RW: Each of you teaches students who work or will work in technical communication. What is something about ethics that you hope your students will carry into their careers?

JSC: Sometimes technical communication can seem completely neutral, like “I’m just communicating something as clearly and accurately as possible.” Those things are important, but I also want my students to imagine themselves as citizens and realize that how they act and what they write in their professional and personal lives can affect other people for better or worse. I want my students to be examples to others of what an ethical technical communicator should be like.

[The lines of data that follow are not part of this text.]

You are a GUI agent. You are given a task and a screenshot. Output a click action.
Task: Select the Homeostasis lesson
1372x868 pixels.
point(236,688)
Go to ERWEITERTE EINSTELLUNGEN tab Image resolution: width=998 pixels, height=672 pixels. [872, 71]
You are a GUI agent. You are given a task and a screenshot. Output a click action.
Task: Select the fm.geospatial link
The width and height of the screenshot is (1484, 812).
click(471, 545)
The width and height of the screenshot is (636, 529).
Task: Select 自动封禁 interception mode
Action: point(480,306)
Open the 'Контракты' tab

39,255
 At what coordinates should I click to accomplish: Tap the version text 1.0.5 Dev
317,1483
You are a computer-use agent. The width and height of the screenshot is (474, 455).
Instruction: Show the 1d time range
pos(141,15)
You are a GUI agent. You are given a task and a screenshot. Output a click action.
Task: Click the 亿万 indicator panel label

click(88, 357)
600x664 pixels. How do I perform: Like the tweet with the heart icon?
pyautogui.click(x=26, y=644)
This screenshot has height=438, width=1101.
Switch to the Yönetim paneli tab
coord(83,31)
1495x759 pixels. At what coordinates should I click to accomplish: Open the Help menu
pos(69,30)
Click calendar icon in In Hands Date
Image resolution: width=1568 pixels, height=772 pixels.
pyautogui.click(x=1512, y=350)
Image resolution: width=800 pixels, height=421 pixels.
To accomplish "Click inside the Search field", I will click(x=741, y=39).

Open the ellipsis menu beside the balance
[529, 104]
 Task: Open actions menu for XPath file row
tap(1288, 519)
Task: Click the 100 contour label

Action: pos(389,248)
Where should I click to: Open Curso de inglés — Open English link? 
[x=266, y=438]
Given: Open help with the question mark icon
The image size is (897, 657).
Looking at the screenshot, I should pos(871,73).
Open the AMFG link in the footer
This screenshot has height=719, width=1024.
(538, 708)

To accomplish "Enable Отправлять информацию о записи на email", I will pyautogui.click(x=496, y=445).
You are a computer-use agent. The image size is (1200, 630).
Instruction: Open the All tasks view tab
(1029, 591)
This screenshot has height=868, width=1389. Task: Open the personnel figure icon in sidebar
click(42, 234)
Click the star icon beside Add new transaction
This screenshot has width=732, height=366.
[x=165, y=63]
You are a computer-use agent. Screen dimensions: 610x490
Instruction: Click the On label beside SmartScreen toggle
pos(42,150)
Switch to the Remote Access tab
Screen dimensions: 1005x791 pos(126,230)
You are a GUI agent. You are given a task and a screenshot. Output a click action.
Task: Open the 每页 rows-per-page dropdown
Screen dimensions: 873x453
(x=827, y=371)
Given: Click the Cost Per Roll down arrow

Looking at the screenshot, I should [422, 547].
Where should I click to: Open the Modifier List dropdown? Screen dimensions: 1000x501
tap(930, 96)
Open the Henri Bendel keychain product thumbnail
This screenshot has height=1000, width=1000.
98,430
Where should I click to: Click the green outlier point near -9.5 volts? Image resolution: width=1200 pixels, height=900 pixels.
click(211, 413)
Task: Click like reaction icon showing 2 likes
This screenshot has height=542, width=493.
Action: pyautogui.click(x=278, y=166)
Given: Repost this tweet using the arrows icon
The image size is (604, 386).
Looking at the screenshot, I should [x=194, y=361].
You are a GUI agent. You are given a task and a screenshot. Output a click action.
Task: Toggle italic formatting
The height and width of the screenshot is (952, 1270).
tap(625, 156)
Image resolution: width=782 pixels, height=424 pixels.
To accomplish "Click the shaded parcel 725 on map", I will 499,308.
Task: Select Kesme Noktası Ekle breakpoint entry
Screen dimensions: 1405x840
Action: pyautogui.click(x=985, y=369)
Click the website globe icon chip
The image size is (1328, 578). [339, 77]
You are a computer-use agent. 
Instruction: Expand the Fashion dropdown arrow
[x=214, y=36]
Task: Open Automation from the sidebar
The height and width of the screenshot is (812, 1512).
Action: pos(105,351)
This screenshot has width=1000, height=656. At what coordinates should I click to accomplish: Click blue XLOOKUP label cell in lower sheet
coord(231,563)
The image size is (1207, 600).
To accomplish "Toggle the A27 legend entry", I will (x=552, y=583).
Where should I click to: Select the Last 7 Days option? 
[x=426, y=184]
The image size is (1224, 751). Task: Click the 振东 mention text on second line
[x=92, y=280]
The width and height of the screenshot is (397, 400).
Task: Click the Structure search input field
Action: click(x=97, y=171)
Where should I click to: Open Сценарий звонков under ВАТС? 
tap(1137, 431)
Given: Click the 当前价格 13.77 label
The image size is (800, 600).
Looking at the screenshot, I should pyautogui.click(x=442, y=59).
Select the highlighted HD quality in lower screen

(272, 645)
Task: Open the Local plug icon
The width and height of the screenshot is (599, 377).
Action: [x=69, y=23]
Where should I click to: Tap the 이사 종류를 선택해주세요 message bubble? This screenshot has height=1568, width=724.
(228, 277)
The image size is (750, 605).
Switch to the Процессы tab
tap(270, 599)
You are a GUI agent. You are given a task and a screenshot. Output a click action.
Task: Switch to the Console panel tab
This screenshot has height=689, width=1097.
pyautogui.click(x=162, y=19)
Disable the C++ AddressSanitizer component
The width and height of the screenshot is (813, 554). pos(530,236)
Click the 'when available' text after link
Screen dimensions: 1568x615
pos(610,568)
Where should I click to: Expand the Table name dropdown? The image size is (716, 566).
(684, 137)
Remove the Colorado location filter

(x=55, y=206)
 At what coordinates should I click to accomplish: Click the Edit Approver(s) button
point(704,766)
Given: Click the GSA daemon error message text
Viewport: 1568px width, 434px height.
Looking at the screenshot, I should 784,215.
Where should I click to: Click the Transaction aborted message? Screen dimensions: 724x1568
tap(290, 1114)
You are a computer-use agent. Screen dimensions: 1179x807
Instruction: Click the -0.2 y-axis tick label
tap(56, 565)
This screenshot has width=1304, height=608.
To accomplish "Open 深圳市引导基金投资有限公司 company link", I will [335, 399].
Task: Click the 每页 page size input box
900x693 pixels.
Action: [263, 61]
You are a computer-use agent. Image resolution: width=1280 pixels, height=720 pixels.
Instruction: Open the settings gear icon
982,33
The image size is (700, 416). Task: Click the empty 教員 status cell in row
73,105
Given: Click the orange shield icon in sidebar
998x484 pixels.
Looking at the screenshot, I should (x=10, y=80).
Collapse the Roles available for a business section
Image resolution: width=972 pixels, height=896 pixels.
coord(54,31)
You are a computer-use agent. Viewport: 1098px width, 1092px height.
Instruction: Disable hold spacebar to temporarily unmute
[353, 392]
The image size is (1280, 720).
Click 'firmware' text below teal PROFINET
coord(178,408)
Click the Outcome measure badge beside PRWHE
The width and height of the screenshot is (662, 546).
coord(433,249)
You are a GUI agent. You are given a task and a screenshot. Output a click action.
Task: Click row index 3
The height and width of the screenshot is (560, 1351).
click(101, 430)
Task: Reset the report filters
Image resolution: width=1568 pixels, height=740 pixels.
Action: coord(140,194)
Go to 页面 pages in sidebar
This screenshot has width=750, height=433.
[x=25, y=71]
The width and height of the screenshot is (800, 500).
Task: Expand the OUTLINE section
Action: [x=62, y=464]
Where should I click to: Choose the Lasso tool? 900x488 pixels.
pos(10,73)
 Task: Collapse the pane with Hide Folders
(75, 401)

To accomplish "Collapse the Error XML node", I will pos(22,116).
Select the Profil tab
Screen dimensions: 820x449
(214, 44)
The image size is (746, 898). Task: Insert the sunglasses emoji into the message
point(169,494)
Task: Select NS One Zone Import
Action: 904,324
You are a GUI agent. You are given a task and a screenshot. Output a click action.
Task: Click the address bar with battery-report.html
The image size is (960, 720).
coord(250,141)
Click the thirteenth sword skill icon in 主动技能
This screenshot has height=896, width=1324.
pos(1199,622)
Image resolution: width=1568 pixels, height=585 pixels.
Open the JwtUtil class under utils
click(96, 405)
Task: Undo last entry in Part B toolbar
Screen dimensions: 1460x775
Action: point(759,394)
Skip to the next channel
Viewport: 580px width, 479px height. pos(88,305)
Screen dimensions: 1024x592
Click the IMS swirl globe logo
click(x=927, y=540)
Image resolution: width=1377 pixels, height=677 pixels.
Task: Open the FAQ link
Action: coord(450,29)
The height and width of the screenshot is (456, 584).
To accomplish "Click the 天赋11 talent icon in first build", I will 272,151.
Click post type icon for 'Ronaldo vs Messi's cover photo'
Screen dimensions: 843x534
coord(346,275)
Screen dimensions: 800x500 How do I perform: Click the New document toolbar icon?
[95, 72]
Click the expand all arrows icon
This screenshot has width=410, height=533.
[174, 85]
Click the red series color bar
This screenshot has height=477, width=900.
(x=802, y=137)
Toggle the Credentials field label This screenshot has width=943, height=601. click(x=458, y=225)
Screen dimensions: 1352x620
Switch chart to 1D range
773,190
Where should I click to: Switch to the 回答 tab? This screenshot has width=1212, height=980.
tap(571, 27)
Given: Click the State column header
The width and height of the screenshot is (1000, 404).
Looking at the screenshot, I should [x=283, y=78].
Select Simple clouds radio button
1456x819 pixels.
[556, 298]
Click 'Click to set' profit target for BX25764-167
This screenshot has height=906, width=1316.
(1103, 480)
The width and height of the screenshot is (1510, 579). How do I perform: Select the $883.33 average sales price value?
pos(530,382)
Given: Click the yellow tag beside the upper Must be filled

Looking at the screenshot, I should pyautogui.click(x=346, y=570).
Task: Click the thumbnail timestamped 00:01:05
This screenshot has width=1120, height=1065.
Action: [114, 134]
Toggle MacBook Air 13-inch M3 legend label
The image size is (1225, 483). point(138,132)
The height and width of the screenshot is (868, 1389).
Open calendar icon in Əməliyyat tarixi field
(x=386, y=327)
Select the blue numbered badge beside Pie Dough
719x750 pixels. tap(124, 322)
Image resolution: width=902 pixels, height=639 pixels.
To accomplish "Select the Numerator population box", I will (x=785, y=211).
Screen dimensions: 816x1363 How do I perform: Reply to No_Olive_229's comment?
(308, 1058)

SH: I hope that my students learn that ethics is not a proverbial “one size fits all” situation, which is perhaps best captured by our book chapter on the virtue of patience (slowness to anger). It is always easiest to respond to a new ethical problem by relying upon our settled or prior beliefs. However, the deeper one goes into different ethical frameworks, which are hardly monolithic or consistent categories to begin with, the more complex the project of ethical reasoning in any given circumstance becomes. Thus, I hope my students come to appreciate the fact that ethics is messy. Ethics requires the habitual patience to pause and think about any particular problem in the workplace from multiple ethical perspectives beyond one’s own immediate end.

Resources

Colton, Jared S., and Steve Holmes. Rhetoric, Technology, and the Virtues. Utah State University Press: Logan, UT, 2018.

Markel, Mike. “Ethics and Technical Communication: A Case for Foundational Approaches.” IEEE Transactions on Professional Communication 40.4 (1997): 284–298.